A Goldman Sachs Group Inc. logo hangs on the floor of the New York Stock Exchange in New York, U.S., on Wednesday, May 19, 2010.
Daniel Acker | Bloomberg | Getty Images
Investors have piled into short-term U.S. government bonds in a bid to wait out the upheaval caused by a blowout in longer-term yields, according to a Goldman Sachs executive.
An auction this week of 52-week Treasury bills at a 5.19% rate was 3.2 times oversubscribed, its highest demand of the year, said Lindsay Rosner, head of multi-sector investing at Goldman Sachs asset and wealth management.
“They’re saying, ‘I’m now being afforded a lot more yield in the very front end of the curve in government paper’,” Rosner told CNBC in a phone interview, referring to 1-year T-bills. “That is really where you’re seeing investors flock.”
The trade is a key way that institutions and wealthy investors are adjusting to the surge in long-term interest rates that have roiled markets lately.
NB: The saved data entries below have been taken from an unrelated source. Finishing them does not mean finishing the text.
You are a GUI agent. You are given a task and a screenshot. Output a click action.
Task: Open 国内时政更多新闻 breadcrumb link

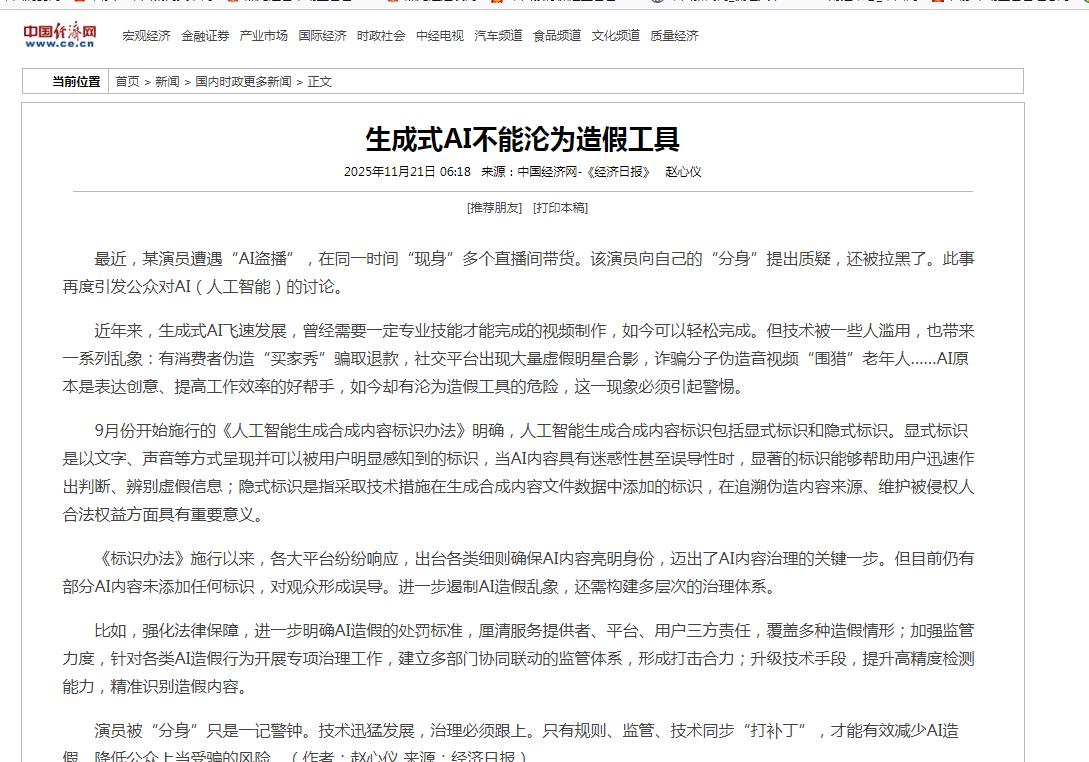pos(243,82)
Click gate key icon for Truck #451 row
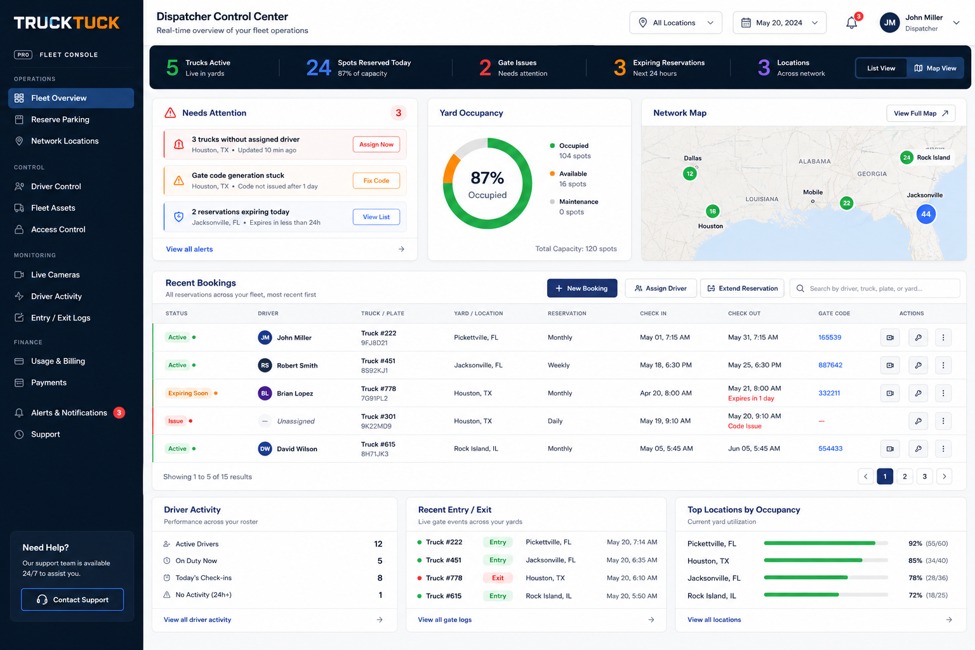This screenshot has height=650, width=975. (918, 365)
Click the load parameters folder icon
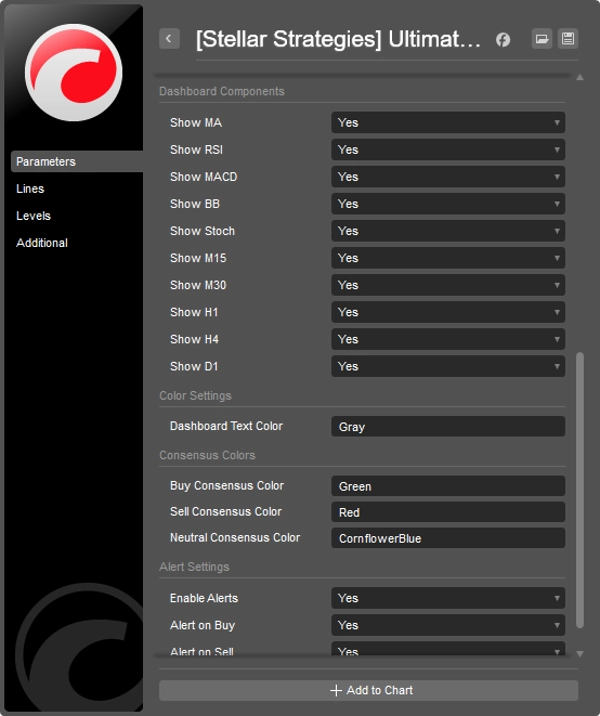Image resolution: width=600 pixels, height=716 pixels. click(x=541, y=39)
The 10-year Treasury yield has been climbing for weeks, reaching a 16-year high of 4.89% Friday after the September jobs report showed that employers were still hiring aggressively. Investors poured more than $1 trillion into new T-bills last quarter, according to Bloomberg.
The playbook, according to Rosner, takes advantage of the presumption that interest rates will be higher for longer than markets had expected earlier this year. If that sentiment holds true, longer-duration Treasuries like the 10-year should offer better yields next year as the yield curve steepens, she said.
“You get to collect a 5% coupon for the next year,” she said. “Then, in a year, you may have opportunities [in longer-duration Treasuries] at greater than 5% in government securities or potentially in [corporate bonds] that are now properly priced.
“You could then get a double-digit yield, but be confident about valuation, unlike now,” she added.
While 10-year Treasuries have crashed in recent weeks, other fixed income instruments including investment-grade and high-yield bonds haven’t fully reflected the change in rate assumptions, according to Rosner. That makes them a bad deal for the moment, but could create opportunities down the road.
The upheaval that’s punished holders of longer-dated Treasuries in recent weeks has professional managers reducing the average duration of their portfolios, according to Ben Emons, head of fixed income at NewEdge Wealth.
“Treasury bills are in high demand,” he said. “Anyone out there who needs to manage duration in their portfolio, you do that with the 1-year T bill. That’s what BlackRock is doing, it’s what I’m doing.”